The Self-Publishing Podcast is one my my favorites, with Sean Platt (), David Wright () and Johnny B. Truant () lobbing inside jokes peppered with fantastic ideas. The charm of the hosts is a big part of the draw but their success can’t be ignored. My money is on these three authors hitting it BIG and it’s fun to watch their careers grow. What’s the benefit for us? We can draw parallels with their hard work, disappointments, victories and struggles. It’s like an epic serialized story with three guys sitting on their asses.
Best enjoyed with: A red chili lunch with espresso chaser.

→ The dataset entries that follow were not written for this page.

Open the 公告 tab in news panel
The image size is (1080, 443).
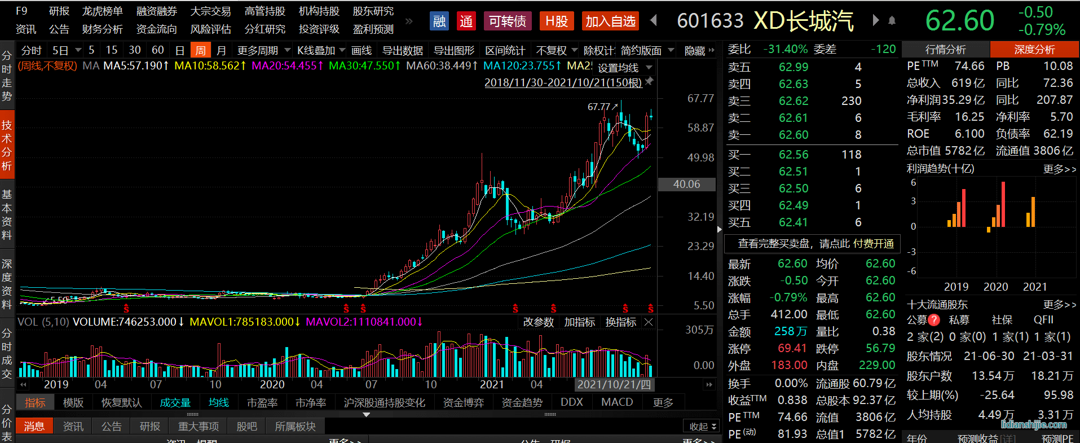point(111,426)
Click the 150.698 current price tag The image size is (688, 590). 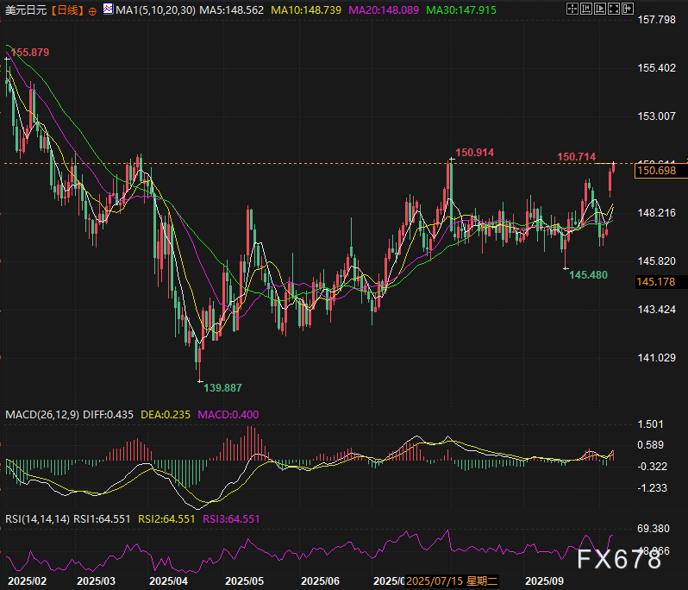click(x=655, y=171)
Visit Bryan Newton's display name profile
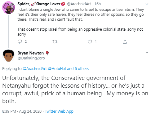The image size is (151, 117). 31,53
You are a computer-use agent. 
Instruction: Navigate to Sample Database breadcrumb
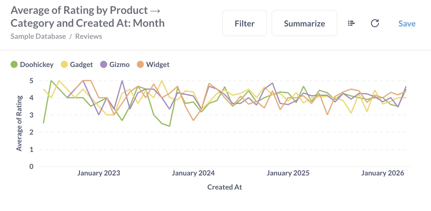click(x=38, y=36)
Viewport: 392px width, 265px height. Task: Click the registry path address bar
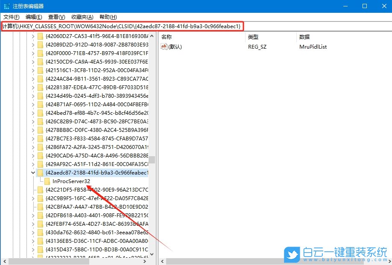tap(122, 26)
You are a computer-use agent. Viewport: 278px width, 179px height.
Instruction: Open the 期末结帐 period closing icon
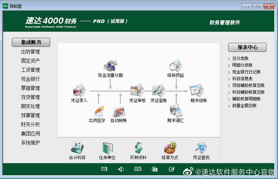(198, 91)
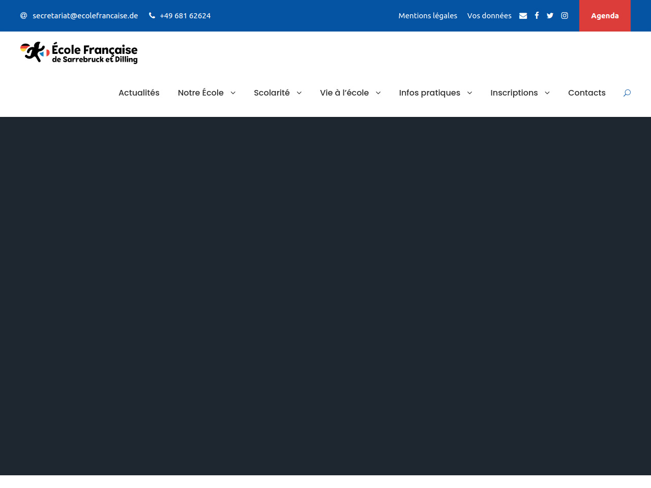Open the Twitter icon link
The width and height of the screenshot is (651, 488).
[x=550, y=16]
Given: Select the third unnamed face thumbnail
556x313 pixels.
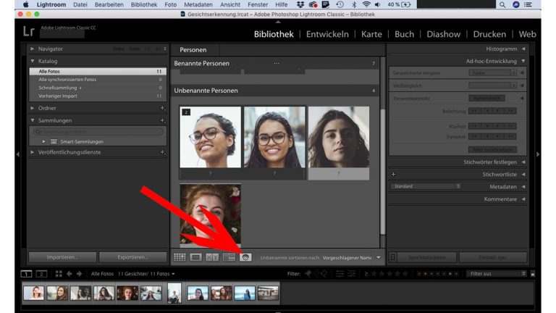Looking at the screenshot, I should tap(338, 138).
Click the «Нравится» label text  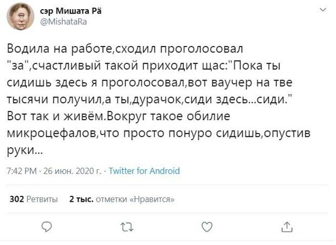pyautogui.click(x=152, y=199)
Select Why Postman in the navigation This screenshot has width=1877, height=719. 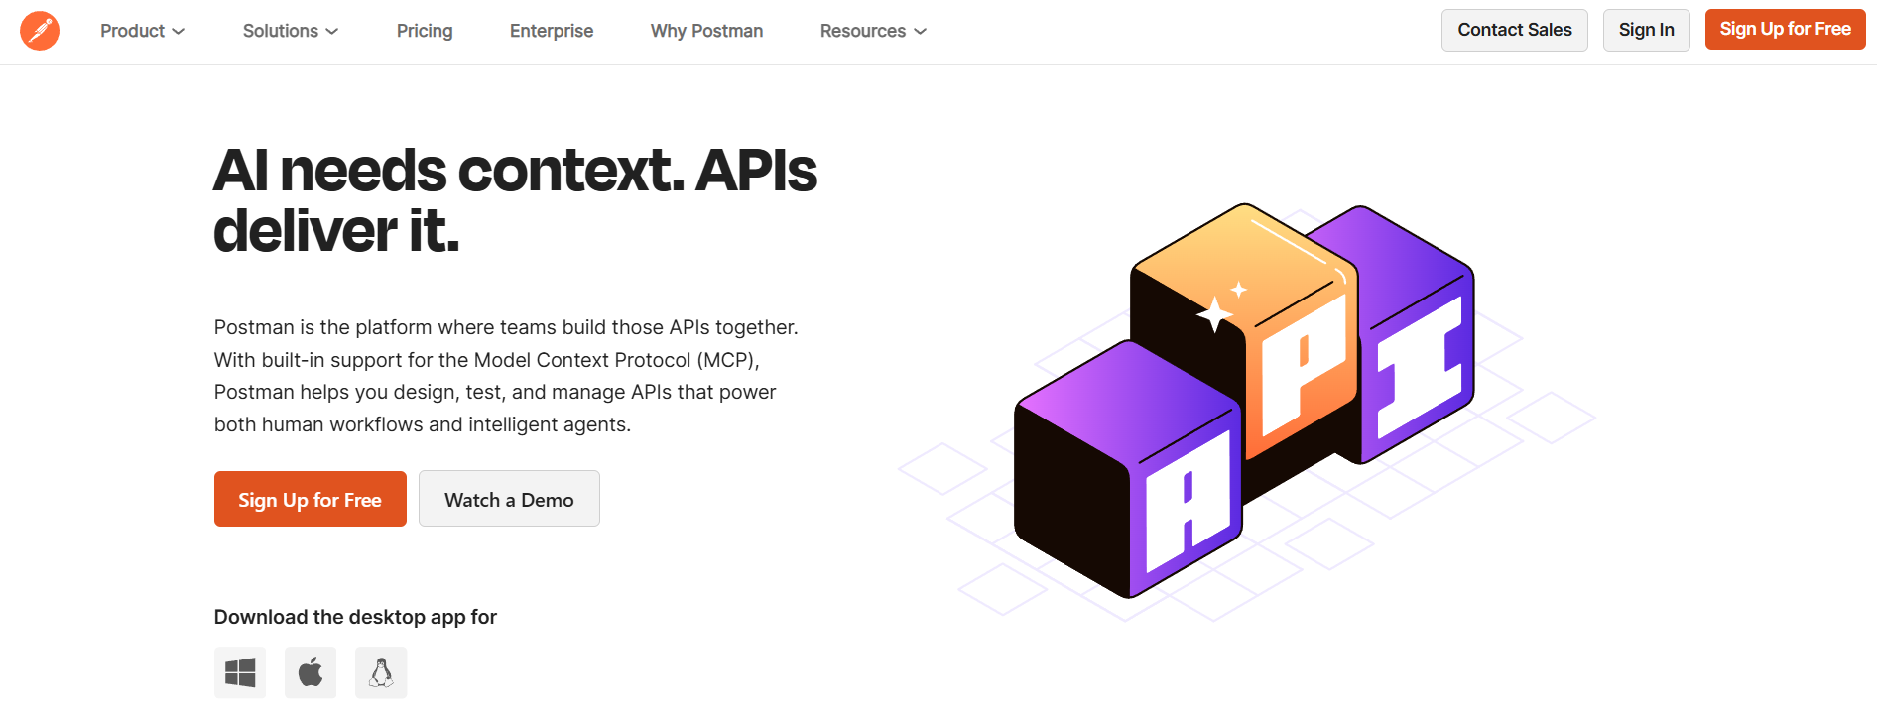point(706,31)
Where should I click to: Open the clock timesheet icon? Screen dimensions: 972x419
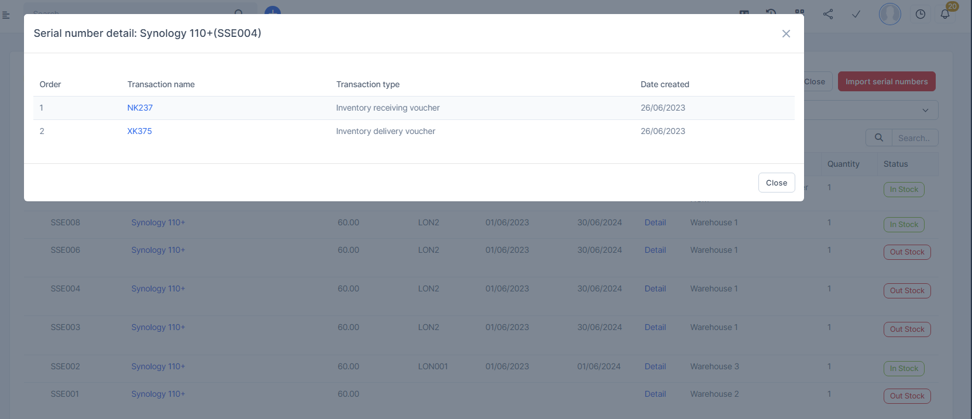921,14
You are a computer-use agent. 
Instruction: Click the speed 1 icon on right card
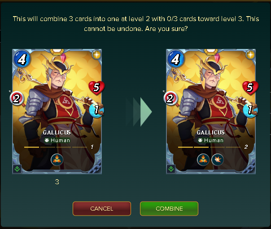click(250, 110)
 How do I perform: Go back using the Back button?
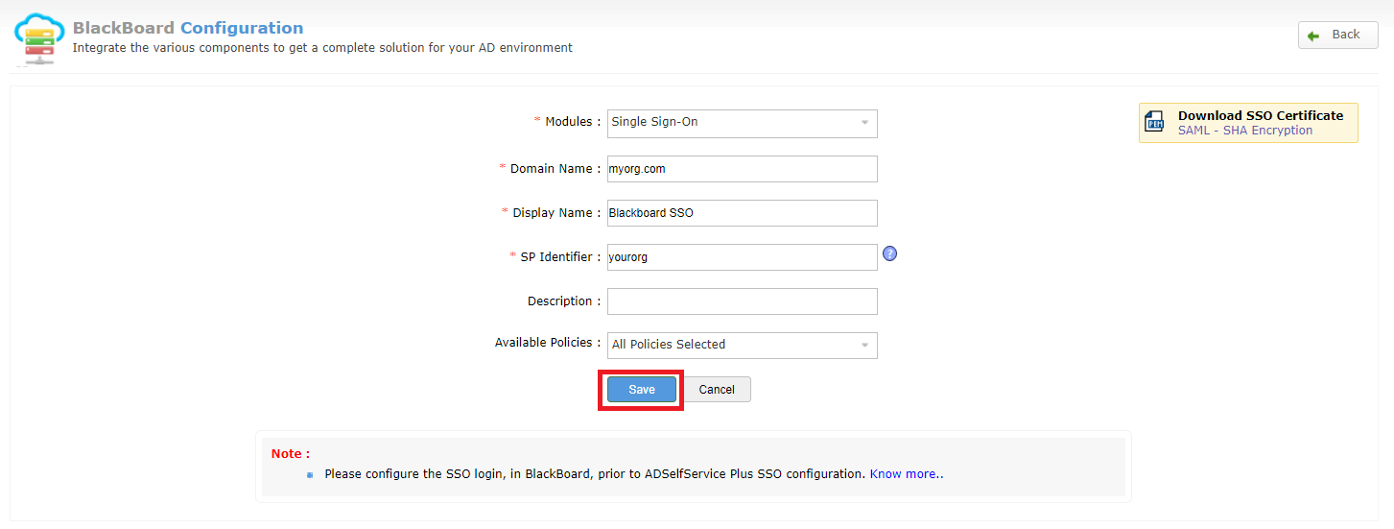pos(1337,35)
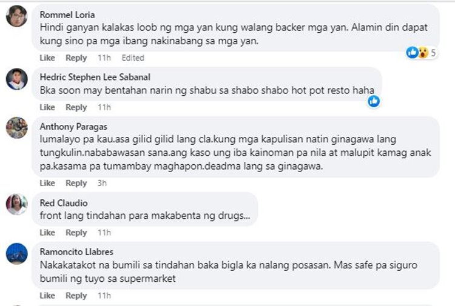455x306 pixels.
Task: Click like reaction icon on Hedric's comment
Action: click(x=374, y=101)
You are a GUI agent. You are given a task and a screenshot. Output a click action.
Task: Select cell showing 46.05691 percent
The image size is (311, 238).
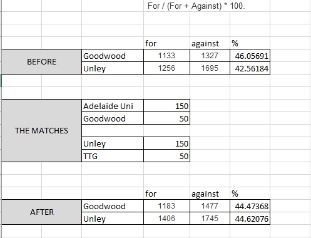pyautogui.click(x=250, y=56)
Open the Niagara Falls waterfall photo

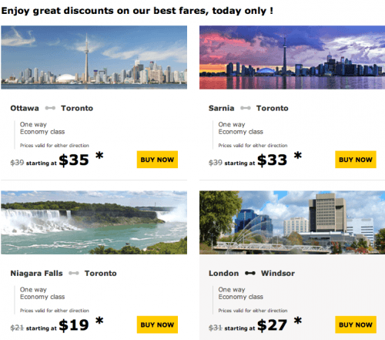[94, 223]
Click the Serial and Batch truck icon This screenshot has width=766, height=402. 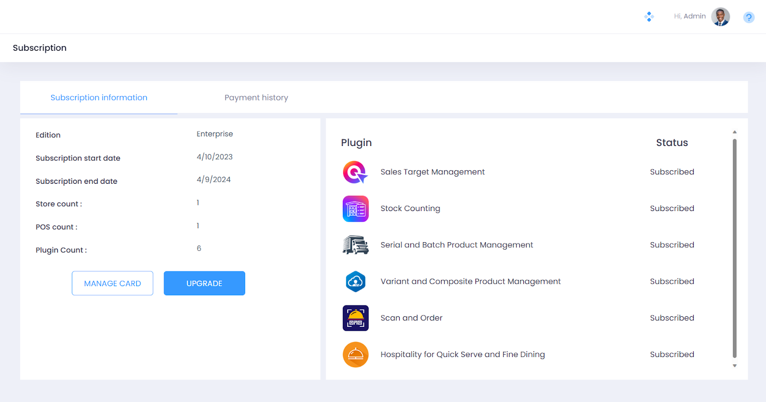355,245
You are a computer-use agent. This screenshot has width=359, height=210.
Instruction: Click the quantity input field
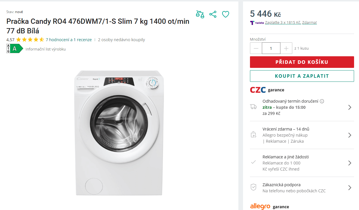pos(271,48)
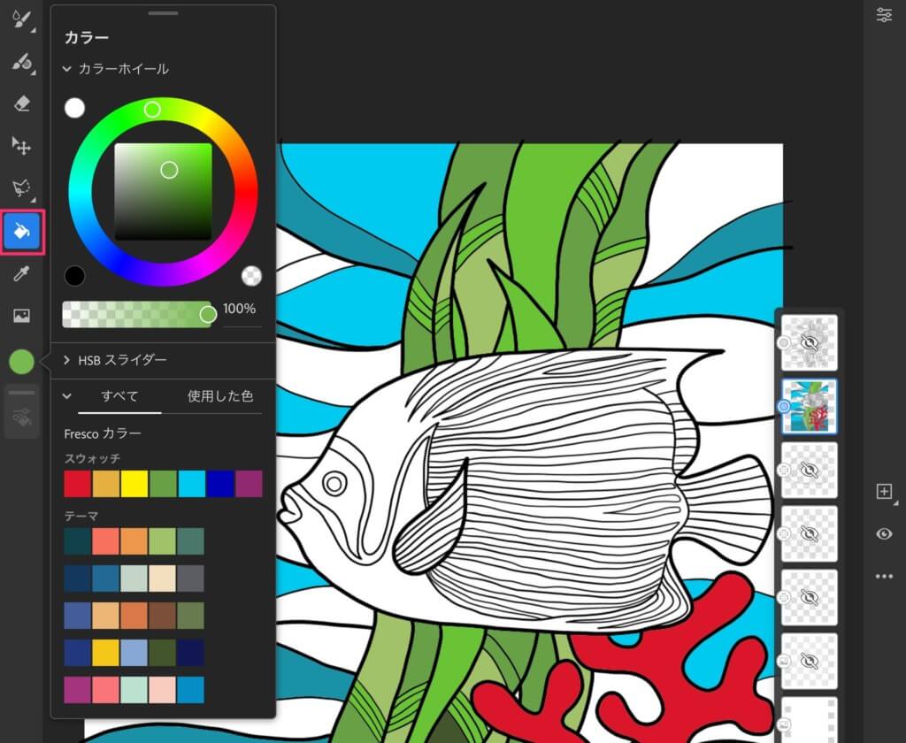The image size is (906, 743).
Task: Select the Eraser tool
Action: tap(22, 103)
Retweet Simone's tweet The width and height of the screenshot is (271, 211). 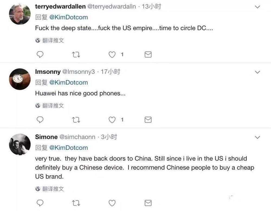pyautogui.click(x=76, y=203)
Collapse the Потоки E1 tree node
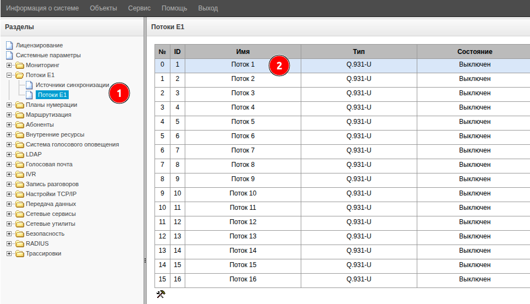This screenshot has width=530, height=304. [x=9, y=75]
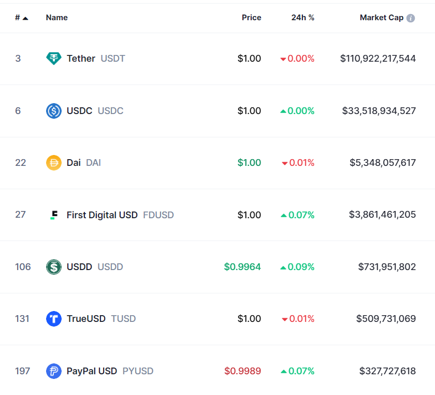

Favorite episode: Selling on Apple, Kobo and Barnes & Noble
Joanna Penn () is a staple of the indy community. She’s been sharing her experiences as an author and entrepreneur for a few years, so her perspective has weight. She’s recently started to focus on the craft of writing as well. I like Joanna for her optimism and her focus on the future. Anyone who can make me feel good about this tough business has earned my attention!
Best enjoyed with: Tea (spiked with sherry)
Favorite episode: Optimizing Kindle Categories, Email List Building and Facebook Marketing with Nick Stephenson
The Reading and Writing Podcast is a great way to hear from your favorite authors about their latest books and the writing life. From Dean Koontz to Lee Childs to Walter Mosley, this podcast snags some of the best writers in the business. Straight-forward, insightful questions from the host Jeff Rutherford ( ) make the podcast a must-listen for those moments when you just need inspiration and guidance. At 181 episodes (and counting) this is the legacy podcast that should be on everyone’s subscription list.
Best enjoyed with: Buttermilk Cornbread Waffles (sweet and savory goes well with the interview AND the southern accent!)
Favorite episode: Walter Mosley. So talented. So classy.
The Author Hangout () is a new entry in my must-listen list. They’re off to a good start with helpful interviews of authors and marketing folk. Their series on blog tours is the best I’ve ever seen. The podcast is part of the Book Marketing Tools site which sells author services (see my review of their promo tool). However, they do a good job of keeping their business out of their advice.
Best enjoyed with: Pad of paper and pencil for the deluge of tips.
Favorite episode: Author Earnings: The Real Story (only Hugh Howey could find a way to say, “Indy publishing is like a raisin muffin”!)
The Self-Publishing Roundtable is a storied podcast with high turnover. People come, people go, but it always remains informative. They cover everything from marketing tactics to creative tips. The conversations are intelligent, focused and current. For example, one of the newest episodes cover Mastermind Groups. Yes, Masterminds are packed with buzzy-sugarness but they are a useful way to get inspired fast.
Best enjoyed with any slow food. Good for the digestion!
Favorite episode: Making Money In The YA Market
Jim Kukral () and Bryan Cohen () host this helpful, slick show. There’s the occasional plug of author services (Jim Kukral started Author Marketing Club) but they’re smart about it. Their Three Tips segment launches the discussion and they tend to be dead-on with their advice. Jim and Bryan also cover current news (which can lead to amusing discussion-rants).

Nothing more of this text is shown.